### Input data

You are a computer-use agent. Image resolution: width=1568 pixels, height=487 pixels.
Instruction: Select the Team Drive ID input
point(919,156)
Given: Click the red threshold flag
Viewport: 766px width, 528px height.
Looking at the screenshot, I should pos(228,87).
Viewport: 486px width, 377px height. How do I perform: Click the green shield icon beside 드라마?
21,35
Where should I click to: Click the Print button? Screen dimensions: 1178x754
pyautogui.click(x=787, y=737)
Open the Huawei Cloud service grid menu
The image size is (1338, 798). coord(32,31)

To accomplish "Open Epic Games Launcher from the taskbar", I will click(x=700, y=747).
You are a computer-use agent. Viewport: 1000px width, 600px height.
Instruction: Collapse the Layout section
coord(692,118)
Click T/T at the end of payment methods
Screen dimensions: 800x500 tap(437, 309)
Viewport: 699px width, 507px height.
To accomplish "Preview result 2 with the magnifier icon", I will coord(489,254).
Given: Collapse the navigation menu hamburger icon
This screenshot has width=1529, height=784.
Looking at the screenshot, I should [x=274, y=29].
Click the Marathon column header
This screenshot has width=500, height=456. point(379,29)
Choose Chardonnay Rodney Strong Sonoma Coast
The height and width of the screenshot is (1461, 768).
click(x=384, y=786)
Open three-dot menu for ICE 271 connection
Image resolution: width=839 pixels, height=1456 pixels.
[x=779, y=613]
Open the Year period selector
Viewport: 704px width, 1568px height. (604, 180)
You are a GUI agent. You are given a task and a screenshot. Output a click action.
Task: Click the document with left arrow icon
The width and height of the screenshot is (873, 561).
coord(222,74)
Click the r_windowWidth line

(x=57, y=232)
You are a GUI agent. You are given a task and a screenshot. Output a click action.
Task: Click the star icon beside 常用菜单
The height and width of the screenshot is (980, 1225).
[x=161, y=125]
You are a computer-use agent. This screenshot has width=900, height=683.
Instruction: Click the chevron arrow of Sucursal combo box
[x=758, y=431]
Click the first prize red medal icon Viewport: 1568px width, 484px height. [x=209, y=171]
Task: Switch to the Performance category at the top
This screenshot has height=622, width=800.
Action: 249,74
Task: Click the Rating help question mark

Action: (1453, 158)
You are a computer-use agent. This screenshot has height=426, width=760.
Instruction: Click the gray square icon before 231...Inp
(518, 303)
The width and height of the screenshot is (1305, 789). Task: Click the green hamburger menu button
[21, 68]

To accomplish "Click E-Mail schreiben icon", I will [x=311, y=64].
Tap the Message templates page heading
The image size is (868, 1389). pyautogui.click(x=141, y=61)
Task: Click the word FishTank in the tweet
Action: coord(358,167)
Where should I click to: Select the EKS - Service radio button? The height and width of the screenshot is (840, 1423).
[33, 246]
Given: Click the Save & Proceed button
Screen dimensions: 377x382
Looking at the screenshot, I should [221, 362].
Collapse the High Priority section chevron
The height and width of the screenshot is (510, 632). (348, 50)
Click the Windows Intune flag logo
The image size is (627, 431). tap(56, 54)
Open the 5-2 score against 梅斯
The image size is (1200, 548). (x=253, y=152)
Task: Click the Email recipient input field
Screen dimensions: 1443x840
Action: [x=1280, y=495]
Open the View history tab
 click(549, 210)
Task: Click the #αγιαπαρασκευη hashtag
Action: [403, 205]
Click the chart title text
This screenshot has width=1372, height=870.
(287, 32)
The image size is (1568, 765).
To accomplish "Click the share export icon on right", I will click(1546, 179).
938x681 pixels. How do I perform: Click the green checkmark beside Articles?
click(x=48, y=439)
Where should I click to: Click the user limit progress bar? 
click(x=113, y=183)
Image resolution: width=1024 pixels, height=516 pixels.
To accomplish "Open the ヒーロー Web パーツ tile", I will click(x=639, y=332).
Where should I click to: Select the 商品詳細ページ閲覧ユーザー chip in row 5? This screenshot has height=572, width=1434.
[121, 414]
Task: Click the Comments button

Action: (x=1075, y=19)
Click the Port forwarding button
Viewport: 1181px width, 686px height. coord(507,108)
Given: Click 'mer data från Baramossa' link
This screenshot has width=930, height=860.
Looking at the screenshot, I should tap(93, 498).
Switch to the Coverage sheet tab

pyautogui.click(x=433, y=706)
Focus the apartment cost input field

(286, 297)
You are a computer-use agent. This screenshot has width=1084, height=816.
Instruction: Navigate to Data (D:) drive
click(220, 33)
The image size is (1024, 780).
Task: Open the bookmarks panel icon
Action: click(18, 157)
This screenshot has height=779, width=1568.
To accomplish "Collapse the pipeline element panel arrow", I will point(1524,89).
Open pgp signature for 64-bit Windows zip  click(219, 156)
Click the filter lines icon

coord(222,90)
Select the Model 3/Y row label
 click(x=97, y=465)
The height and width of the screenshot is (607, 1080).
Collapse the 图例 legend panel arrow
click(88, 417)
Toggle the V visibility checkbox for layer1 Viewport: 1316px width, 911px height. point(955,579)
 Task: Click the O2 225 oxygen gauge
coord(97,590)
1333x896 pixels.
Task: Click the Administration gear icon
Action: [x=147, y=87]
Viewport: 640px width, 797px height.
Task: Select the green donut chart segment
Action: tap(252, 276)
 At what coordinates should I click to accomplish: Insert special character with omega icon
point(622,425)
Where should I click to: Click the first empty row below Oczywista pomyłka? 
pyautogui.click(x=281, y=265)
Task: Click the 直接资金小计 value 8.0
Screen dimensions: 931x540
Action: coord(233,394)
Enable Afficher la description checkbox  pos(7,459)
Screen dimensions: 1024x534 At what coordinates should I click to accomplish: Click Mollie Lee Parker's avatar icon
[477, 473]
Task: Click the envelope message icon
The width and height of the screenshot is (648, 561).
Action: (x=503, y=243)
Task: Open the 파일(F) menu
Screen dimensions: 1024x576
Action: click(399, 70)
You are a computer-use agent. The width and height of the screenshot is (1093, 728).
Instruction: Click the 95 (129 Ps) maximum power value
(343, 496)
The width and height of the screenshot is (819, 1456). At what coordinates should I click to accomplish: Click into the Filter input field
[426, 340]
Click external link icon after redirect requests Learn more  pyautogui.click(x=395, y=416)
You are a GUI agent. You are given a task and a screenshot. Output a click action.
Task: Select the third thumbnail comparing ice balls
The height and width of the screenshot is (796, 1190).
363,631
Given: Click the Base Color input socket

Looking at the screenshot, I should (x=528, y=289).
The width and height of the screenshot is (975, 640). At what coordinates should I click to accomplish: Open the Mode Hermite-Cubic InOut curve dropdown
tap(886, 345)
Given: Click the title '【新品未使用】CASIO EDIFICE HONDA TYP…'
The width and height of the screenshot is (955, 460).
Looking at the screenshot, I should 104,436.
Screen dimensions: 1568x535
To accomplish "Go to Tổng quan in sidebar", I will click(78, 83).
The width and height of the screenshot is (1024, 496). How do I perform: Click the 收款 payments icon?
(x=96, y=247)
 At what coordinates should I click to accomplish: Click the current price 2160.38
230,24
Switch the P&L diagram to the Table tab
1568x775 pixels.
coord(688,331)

### Goal of the exercise
Find "Given: Click the Base Color input socket" in the entries above and copy that whole line exactly, then each line after it through the line that contains "Given: Click the title".

### Result below
Given: Click the Base Color input socket

Looking at the screenshot, I should (x=528, y=289).
The width and height of the screenshot is (975, 640). At what coordinates should I click to accomplish: Open the Mode Hermite-Cubic InOut curve dropdown
tap(886, 345)
Given: Click the title '【新品未使用】CASIO EDIFICE HONDA TYP…'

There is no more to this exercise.